I must admit that this film surprised me. Not with any twisting plotline - although it does have a moody sense of foreboding as well as a rather mystical bent, as did McGehee & Siegel's last film, The Deep End, it also, like that film, falls somewhat flat when it comes to a well-honed story - it is to the degree of enjoyment I got out of the whole experience that gave me my surprise. Going in I was expecting an atypical prototype Hallmark Channel-esque movie - full of crocadile tears and heartstrings a-tugging. What I got though, was a thought provoking film about everything from Jewish Mysticism to the downward spiral of an already fragile mind to the alienation of children by their God-obsessed father figure.

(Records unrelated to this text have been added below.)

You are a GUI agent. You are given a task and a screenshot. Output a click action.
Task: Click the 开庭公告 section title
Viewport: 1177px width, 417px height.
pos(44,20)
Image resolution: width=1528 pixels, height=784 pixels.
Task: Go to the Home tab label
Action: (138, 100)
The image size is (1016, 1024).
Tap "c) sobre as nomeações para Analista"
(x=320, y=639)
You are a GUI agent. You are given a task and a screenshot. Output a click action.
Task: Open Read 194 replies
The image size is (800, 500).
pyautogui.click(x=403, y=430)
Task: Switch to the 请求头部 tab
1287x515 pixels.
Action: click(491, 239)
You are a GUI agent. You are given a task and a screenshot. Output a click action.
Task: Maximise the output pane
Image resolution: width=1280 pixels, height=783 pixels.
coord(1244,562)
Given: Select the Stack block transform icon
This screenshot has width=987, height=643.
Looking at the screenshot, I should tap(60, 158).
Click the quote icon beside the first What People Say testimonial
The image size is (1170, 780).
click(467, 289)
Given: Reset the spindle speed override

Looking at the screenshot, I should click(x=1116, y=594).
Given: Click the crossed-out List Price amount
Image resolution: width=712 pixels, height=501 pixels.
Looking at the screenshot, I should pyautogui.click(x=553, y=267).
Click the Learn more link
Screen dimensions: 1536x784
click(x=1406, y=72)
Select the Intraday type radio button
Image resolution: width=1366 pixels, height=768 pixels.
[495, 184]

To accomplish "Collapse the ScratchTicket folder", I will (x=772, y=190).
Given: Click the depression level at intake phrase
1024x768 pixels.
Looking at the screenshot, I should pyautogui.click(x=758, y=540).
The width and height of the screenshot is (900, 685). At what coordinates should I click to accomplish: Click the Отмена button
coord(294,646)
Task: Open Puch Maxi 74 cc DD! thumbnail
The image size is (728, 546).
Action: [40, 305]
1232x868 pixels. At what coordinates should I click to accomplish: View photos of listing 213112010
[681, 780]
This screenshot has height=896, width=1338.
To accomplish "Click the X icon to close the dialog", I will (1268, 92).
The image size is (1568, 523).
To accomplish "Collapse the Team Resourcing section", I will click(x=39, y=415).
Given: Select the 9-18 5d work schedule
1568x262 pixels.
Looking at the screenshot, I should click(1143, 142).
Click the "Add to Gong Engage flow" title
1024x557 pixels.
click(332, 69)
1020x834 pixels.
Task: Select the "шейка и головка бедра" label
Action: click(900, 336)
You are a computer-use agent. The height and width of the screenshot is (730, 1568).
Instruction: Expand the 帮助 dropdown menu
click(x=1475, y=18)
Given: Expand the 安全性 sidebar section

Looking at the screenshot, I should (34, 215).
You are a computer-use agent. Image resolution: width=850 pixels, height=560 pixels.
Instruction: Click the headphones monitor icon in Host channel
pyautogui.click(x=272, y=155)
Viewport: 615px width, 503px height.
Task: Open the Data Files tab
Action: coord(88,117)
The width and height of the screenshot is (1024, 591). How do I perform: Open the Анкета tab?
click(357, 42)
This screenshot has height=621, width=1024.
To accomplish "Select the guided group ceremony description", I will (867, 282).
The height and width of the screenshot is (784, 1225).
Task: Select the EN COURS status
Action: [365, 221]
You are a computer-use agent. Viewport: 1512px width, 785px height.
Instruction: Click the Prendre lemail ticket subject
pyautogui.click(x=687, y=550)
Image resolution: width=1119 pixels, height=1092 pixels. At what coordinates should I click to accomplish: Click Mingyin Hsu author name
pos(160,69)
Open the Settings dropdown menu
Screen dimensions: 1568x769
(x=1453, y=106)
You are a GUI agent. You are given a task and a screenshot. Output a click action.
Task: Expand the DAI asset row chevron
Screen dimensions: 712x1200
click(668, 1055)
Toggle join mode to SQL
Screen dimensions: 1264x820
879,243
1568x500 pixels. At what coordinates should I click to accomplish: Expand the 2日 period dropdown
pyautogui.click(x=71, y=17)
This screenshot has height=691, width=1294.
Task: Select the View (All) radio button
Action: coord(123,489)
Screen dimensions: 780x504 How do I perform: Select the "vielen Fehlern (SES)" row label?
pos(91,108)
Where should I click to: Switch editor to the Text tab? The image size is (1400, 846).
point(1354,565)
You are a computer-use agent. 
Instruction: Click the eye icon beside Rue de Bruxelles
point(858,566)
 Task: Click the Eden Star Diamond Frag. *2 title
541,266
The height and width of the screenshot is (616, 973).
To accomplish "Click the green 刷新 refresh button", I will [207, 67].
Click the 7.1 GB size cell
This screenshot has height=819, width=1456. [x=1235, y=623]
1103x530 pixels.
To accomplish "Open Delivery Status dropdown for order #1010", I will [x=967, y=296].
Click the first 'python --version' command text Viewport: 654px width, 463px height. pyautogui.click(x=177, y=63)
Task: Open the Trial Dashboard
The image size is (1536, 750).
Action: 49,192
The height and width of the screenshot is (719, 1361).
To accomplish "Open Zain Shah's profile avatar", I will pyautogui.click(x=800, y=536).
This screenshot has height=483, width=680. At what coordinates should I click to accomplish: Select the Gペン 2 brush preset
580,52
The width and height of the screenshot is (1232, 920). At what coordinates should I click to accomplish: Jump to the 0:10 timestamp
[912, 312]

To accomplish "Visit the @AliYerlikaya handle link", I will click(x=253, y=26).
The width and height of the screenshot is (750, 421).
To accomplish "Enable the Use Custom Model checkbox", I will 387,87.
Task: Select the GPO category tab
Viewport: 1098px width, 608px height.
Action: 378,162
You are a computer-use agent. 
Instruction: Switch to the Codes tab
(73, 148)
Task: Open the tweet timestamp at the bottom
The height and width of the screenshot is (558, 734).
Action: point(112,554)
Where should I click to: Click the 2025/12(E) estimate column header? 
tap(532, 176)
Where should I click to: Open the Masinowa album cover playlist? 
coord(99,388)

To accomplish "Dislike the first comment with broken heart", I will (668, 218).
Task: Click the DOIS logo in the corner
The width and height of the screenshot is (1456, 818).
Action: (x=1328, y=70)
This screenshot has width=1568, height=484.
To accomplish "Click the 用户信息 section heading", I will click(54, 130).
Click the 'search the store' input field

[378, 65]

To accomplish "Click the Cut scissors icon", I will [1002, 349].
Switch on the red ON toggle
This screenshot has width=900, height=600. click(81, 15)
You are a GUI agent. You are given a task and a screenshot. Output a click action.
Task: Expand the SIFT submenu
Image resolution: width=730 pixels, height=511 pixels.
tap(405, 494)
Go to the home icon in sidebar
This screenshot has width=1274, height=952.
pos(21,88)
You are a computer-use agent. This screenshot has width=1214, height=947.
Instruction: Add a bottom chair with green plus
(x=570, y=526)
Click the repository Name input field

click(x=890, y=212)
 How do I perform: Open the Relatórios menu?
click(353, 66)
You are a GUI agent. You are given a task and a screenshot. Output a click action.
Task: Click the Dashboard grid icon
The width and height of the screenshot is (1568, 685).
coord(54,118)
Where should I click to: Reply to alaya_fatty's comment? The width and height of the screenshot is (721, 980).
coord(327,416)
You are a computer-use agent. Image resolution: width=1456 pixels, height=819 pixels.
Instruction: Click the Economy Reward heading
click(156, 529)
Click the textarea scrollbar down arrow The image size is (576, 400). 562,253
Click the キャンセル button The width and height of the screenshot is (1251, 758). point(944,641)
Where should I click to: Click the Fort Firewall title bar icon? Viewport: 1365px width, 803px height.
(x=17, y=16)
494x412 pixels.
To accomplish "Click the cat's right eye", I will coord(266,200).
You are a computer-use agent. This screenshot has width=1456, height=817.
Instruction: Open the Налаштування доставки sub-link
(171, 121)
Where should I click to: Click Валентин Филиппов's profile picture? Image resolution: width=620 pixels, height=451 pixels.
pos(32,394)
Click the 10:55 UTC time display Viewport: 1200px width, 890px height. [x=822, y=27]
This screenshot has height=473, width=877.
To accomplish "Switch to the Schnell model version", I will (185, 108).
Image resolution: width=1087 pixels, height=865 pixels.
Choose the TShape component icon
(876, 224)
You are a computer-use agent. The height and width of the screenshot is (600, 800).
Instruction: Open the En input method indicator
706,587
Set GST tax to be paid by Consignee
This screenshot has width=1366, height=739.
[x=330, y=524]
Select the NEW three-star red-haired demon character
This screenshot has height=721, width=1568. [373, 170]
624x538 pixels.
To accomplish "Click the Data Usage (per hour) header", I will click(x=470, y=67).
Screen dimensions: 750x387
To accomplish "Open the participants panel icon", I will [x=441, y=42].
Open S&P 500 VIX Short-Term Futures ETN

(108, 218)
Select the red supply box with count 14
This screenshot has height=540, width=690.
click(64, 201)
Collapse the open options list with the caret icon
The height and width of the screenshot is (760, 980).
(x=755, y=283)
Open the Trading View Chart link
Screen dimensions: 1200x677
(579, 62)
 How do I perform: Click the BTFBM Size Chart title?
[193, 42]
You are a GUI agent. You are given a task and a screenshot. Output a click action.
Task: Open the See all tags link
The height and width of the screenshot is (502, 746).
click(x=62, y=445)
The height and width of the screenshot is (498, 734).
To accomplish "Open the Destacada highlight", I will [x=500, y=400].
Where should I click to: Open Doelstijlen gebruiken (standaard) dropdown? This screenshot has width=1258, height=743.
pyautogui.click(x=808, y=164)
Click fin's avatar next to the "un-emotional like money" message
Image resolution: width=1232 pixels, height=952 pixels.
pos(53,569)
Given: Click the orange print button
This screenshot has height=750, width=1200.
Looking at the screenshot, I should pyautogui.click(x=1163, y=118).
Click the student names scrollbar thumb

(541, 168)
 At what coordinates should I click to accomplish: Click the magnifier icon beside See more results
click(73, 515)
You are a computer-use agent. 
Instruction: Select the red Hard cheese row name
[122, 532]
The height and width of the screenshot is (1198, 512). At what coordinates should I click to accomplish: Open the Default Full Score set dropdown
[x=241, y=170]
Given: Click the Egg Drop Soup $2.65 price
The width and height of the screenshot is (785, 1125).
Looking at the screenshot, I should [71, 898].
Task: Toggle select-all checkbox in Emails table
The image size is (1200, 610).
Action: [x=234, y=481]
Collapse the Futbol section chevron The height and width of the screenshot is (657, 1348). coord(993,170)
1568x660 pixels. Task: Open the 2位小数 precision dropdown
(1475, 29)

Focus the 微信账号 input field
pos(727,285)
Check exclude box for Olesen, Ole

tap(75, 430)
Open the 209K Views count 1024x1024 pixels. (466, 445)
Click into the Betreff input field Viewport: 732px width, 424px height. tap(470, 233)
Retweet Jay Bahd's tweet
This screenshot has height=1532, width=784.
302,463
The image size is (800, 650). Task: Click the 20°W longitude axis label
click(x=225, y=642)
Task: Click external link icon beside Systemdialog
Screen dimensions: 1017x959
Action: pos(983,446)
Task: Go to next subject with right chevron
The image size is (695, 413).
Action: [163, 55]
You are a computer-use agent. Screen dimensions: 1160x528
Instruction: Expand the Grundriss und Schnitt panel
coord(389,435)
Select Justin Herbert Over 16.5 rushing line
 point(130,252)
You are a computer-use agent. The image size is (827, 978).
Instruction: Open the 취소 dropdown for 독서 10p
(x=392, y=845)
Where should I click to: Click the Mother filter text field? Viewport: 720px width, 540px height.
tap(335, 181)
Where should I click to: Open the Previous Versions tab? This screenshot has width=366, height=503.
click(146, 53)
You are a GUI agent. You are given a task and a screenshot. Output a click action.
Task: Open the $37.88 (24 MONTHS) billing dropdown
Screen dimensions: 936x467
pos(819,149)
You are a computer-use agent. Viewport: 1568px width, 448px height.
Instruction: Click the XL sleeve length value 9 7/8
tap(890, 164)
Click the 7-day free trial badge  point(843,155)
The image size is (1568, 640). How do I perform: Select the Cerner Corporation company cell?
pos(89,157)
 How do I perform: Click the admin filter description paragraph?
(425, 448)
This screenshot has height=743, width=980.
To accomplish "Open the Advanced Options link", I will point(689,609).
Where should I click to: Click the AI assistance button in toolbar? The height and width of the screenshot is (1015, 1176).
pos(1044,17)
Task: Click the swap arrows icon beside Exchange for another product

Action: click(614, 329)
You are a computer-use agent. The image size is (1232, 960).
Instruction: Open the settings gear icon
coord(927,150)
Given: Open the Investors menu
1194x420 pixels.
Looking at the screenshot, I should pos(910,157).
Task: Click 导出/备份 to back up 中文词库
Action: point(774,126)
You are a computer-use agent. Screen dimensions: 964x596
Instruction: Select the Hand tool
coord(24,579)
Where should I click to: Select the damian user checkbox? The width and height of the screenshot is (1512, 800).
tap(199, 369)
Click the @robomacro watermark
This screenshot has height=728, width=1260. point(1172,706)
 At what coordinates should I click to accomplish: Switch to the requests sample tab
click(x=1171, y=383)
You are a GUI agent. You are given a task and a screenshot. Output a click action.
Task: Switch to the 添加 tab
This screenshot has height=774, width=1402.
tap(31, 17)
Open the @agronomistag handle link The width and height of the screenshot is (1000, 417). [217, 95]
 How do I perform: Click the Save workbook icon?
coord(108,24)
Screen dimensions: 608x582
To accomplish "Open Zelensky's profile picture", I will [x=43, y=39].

In other words, I found Bee Season to be strangely - and surprisingly - beguiling. Sure, its seductive ambiance comes apart at times, with unheeded plot turns and underdeveloped character studies, but it hits with a smooth burn when it does hit - and keeps on burning until the next incongruity sprouts up. What keeps it alive for most of the time is the central performance of 12 year-old Flora Cross, as Eliza, spelling bee savant and possible vessel for discussions with God (or at least her Jewish scholor father wishes her to be). This diminutive little girl - who, by the way is playing this part using her second language of English instead of her native French tongue - is not only a seemingly perfect miniature rendition of Juliette Binoche's looks (since she is playing her daughter and all), but also the keystone that holds an otherwise disquieted film together.

As Eliza's father (Richard Gere) pushes her to the point of breaking - and slightly beyond - with his desire for her to be the tool he uses to finally find God, and her mother (Binoche) - somewhat out of nowhere - loses her mind, and her brother (Max Minghella) rebels against their over-demanding father by the only means he knows how, their entire world both falls apart and comes back together in the strangest of fashions. Is Eliza a mystic? Can she speak to God? Does something like that even matter? All this you can see in young Eliza's eyes. The universe and everything.

Although dropping into the realm of overt smaltz a little too often than it should - including some rather "magic" moments involving Eliza visualizes concrete objects as the letters of the words she is to spell (pictured as letter-shaped vines and origami-created hummingbirds) - Bee Season manages to keep us under its lugubrious spell long enough for us to forget the over-sentimentalities, and take home the more mystical meaning of this strangely moody little film.